┌─ DATA TO PROCESS

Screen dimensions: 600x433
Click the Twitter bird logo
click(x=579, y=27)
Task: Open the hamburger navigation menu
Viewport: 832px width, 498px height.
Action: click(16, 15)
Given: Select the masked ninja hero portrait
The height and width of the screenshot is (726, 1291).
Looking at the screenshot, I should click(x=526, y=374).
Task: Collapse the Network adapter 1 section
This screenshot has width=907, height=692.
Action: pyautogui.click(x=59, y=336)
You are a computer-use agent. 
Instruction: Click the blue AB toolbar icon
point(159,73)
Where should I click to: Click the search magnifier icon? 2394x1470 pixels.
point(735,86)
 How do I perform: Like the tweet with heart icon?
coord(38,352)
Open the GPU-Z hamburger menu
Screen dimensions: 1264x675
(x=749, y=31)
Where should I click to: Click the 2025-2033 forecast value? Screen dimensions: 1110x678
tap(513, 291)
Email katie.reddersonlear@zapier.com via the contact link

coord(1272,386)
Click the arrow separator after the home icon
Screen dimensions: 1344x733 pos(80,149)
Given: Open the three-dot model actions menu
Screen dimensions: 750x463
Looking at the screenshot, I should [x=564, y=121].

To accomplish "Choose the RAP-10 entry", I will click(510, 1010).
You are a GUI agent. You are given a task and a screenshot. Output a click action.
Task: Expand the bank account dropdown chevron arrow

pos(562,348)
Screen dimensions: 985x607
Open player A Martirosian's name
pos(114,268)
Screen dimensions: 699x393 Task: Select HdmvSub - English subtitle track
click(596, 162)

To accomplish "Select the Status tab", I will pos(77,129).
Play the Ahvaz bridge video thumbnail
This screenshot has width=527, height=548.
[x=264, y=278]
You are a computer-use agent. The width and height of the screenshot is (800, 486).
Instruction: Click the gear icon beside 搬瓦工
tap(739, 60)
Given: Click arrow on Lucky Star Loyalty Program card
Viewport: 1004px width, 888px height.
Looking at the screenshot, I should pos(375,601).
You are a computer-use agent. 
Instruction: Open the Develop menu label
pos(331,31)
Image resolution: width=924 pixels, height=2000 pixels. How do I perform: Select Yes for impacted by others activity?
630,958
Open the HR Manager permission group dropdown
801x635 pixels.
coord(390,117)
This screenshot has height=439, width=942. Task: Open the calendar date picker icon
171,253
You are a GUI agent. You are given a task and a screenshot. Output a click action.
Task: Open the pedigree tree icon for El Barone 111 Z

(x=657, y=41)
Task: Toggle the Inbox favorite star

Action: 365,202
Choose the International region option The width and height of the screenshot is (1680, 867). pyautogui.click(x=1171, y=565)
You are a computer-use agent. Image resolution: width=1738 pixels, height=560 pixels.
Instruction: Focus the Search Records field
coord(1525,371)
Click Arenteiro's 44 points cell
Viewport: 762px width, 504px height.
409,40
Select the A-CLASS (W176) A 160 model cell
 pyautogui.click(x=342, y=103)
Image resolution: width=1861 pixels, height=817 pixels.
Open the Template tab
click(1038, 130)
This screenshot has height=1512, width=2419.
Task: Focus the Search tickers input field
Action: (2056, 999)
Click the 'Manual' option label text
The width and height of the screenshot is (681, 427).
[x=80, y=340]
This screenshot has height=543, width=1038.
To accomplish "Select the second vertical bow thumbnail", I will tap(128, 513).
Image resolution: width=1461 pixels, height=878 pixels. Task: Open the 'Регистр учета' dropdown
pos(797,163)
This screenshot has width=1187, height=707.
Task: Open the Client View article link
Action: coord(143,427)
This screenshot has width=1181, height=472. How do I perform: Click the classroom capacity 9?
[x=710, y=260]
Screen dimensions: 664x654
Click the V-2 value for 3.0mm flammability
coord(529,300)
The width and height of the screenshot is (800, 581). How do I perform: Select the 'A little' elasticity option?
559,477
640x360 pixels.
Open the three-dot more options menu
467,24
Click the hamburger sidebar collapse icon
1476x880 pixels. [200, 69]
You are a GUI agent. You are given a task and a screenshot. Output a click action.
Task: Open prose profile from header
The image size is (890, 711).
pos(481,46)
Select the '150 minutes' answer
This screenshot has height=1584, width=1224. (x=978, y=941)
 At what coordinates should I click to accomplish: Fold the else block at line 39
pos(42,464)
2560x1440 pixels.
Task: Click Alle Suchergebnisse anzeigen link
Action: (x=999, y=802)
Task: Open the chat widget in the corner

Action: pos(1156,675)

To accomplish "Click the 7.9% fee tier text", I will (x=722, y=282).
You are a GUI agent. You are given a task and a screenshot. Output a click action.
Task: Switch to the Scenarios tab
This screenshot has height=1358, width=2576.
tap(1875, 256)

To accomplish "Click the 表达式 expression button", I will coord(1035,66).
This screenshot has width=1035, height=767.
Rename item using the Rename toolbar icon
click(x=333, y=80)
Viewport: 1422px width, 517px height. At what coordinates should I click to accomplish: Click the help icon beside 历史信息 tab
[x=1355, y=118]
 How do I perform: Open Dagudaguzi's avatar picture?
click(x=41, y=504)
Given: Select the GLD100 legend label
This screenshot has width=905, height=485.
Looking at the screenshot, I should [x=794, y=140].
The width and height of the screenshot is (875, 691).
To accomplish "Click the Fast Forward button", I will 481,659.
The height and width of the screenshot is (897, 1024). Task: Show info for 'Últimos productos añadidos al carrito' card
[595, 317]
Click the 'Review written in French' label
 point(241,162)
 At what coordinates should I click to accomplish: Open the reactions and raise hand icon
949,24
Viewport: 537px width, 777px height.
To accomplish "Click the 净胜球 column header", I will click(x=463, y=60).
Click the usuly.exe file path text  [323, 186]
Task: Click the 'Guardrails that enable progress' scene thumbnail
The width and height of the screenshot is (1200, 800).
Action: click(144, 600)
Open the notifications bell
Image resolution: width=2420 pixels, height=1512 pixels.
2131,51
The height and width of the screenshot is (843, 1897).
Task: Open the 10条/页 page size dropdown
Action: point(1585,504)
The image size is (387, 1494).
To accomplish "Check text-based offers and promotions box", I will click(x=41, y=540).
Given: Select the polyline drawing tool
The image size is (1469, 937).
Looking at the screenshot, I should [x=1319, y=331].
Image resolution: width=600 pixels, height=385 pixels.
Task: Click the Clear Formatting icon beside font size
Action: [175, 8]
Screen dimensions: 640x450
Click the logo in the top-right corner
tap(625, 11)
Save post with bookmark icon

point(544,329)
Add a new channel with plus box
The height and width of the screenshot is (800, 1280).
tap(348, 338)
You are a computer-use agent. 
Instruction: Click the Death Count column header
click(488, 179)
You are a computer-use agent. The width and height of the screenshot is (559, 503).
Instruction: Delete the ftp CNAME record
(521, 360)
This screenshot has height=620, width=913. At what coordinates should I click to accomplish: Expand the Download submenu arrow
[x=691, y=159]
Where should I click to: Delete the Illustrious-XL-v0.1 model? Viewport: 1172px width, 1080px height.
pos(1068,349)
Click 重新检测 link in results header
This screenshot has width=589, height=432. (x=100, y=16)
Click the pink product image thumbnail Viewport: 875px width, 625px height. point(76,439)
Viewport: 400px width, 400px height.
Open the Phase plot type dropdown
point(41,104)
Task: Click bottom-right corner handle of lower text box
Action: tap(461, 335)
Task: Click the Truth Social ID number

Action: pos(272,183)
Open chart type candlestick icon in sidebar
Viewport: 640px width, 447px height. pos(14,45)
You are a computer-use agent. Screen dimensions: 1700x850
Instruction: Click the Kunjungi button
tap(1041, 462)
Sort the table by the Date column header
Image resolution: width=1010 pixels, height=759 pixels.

└─

• WHAT YOU NEED TO DO
Reproduce the full listing word for word.

• TASK RESULT
Screen dimensions: 600x433
Click the Twitter bird logo
click(x=579, y=27)
Task: Open the hamburger navigation menu
Viewport: 832px width, 498px height.
Action: click(16, 15)
Given: Select the masked ninja hero portrait
The height and width of the screenshot is (726, 1291).
Looking at the screenshot, I should click(x=526, y=374).
Task: Collapse the Network adapter 1 section
This screenshot has width=907, height=692.
Action: pyautogui.click(x=59, y=336)
You are a computer-use agent. 
Instruction: Click the blue AB toolbar icon
point(159,73)
Where should I click to: Click the search magnifier icon? 2394x1470 pixels.
point(735,86)
 How do I perform: Like the tweet with heart icon?
coord(38,352)
Open the GPU-Z hamburger menu
Screen dimensions: 1264x675
(x=749, y=31)
Where should I click to: Click the 2025-2033 forecast value? Screen dimensions: 1110x678
tap(513, 291)
Email katie.reddersonlear@zapier.com via the contact link

coord(1272,386)
Click the arrow separator after the home icon
Screen dimensions: 1344x733 pos(80,149)
Given: Open the three-dot model actions menu
Screen dimensions: 750x463
Looking at the screenshot, I should [x=564, y=121].

To accomplish "Choose the RAP-10 entry", I will click(510, 1010).
You are a GUI agent. You are given a task and a screenshot. Output a click action.
Task: Expand the bank account dropdown chevron arrow

pos(562,348)
Screen dimensions: 985x607
Open player A Martirosian's name
pos(114,268)
Screen dimensions: 699x393 Task: Select HdmvSub - English subtitle track
click(596, 162)

To accomplish "Select the Status tab", I will pos(77,129).
Play the Ahvaz bridge video thumbnail
This screenshot has width=527, height=548.
[x=264, y=278]
You are a computer-use agent. The width and height of the screenshot is (800, 486).
Instruction: Click the gear icon beside 搬瓦工
tap(739, 60)
Given: Click arrow on Lucky Star Loyalty Program card
Viewport: 1004px width, 888px height.
Looking at the screenshot, I should pos(375,601).
You are a computer-use agent. 
Instruction: Open the Develop menu label
pos(331,31)
Image resolution: width=924 pixels, height=2000 pixels. How do I perform: Select Yes for impacted by others activity?
630,958
Open the HR Manager permission group dropdown
801x635 pixels.
coord(390,117)
This screenshot has height=439, width=942. Task: Open the calendar date picker icon
171,253
You are a GUI agent. You are given a task and a screenshot. Output a click action.
Task: Open the pedigree tree icon for El Barone 111 Z

(x=657, y=41)
Task: Toggle the Inbox favorite star

Action: 365,202
Choose the International region option The width and height of the screenshot is (1680, 867). pyautogui.click(x=1171, y=565)
You are a computer-use agent. Image resolution: width=1738 pixels, height=560 pixels.
Instruction: Focus the Search Records field
coord(1525,371)
Click Arenteiro's 44 points cell
Viewport: 762px width, 504px height.
409,40
Select the A-CLASS (W176) A 160 model cell
 pyautogui.click(x=342, y=103)
Image resolution: width=1861 pixels, height=817 pixels.
Open the Template tab
click(1038, 130)
This screenshot has height=1512, width=2419.
Task: Focus the Search tickers input field
Action: (2056, 999)
Click the 'Manual' option label text
The width and height of the screenshot is (681, 427).
[x=80, y=340]
This screenshot has height=543, width=1038.
To accomplish "Select the second vertical bow thumbnail", I will tap(128, 513).
Image resolution: width=1461 pixels, height=878 pixels. Task: Open the 'Регистр учета' dropdown
pos(797,163)
This screenshot has width=1187, height=707.
Task: Open the Client View article link
Action: coord(143,427)
This screenshot has width=1181, height=472. How do I perform: Click the classroom capacity 9?
[x=710, y=260]
Screen dimensions: 664x654
Click the V-2 value for 3.0mm flammability
coord(529,300)
The width and height of the screenshot is (800, 581). How do I perform: Select the 'A little' elasticity option?
559,477
640x360 pixels.
Open the three-dot more options menu
467,24
Click the hamburger sidebar collapse icon
1476x880 pixels. [200, 69]
You are a GUI agent. You are given a task and a screenshot. Output a click action.
Task: Open prose profile from header
The image size is (890, 711).
pos(481,46)
Select the '150 minutes' answer
This screenshot has height=1584, width=1224. (x=978, y=941)
 At what coordinates should I click to accomplish: Fold the else block at line 39
pos(42,464)
2560x1440 pixels.
Task: Click Alle Suchergebnisse anzeigen link
Action: (x=999, y=802)
Task: Open the chat widget in the corner

Action: pos(1156,675)

To accomplish "Click the 7.9% fee tier text", I will (x=722, y=282).
You are a GUI agent. You are given a task and a screenshot. Output a click action.
Task: Switch to the Scenarios tab
This screenshot has height=1358, width=2576.
tap(1875, 256)

To accomplish "Click the 表达式 expression button", I will coord(1035,66).
This screenshot has width=1035, height=767.
Rename item using the Rename toolbar icon
click(x=333, y=80)
Viewport: 1422px width, 517px height. At what coordinates should I click to accomplish: Click the help icon beside 历史信息 tab
[x=1355, y=118]
 How do I perform: Open Dagudaguzi's avatar picture?
click(x=41, y=504)
Given: Select the GLD100 legend label
This screenshot has width=905, height=485.
Looking at the screenshot, I should [x=794, y=140].
The width and height of the screenshot is (875, 691).
To accomplish "Click the Fast Forward button", I will 481,659.
The height and width of the screenshot is (897, 1024). Task: Show info for 'Últimos productos añadidos al carrito' card
[595, 317]
Click the 'Review written in French' label
 point(241,162)
 At what coordinates should I click to accomplish: Open the reactions and raise hand icon
949,24
Viewport: 537px width, 777px height.
To accomplish "Click the 净胜球 column header", I will click(x=463, y=60).
Click the usuly.exe file path text  [323, 186]
Task: Click the 'Guardrails that enable progress' scene thumbnail
The width and height of the screenshot is (1200, 800).
Action: click(144, 600)
Open the notifications bell
Image resolution: width=2420 pixels, height=1512 pixels.
2131,51
The height and width of the screenshot is (843, 1897).
Task: Open the 10条/页 page size dropdown
Action: point(1585,504)
The image size is (387, 1494).
To accomplish "Check text-based offers and promotions box", I will click(x=41, y=540).
Given: Select the polyline drawing tool
The image size is (1469, 937).
Looking at the screenshot, I should [x=1319, y=331].
Image resolution: width=600 pixels, height=385 pixels.
Task: Click the Clear Formatting icon beside font size
Action: [175, 8]
Screen dimensions: 640x450
Click the logo in the top-right corner
tap(625, 11)
Save post with bookmark icon

point(544,329)
Add a new channel with plus box
The height and width of the screenshot is (800, 1280).
tap(348, 338)
You are a computer-use agent. 
Instruction: Click the Death Count column header
click(488, 179)
You are a computer-use agent. The width and height of the screenshot is (559, 503).
Instruction: Delete the ftp CNAME record
(521, 360)
This screenshot has height=620, width=913. At what coordinates should I click to accomplish: Expand the Download submenu arrow
[x=691, y=159]
Where should I click to: Delete the Illustrious-XL-v0.1 model? Viewport: 1172px width, 1080px height.
pos(1068,349)
Click 重新检测 link in results header
This screenshot has width=589, height=432. (x=100, y=16)
Click the pink product image thumbnail Viewport: 875px width, 625px height. point(76,439)
Viewport: 400px width, 400px height.
Open the Phase plot type dropdown
point(41,104)
Task: Click bottom-right corner handle of lower text box
Action: tap(461, 335)
Task: Click the Truth Social ID number

Action: pos(272,183)
Open chart type candlestick icon in sidebar
Viewport: 640px width, 447px height. pos(14,45)
You are a computer-use agent. Screen dimensions: 1700x850
Instruction: Click the Kunjungi button
tap(1041, 462)
Sort the table by the Date column header
Image resolution: width=1010 pixels, height=759 pixels.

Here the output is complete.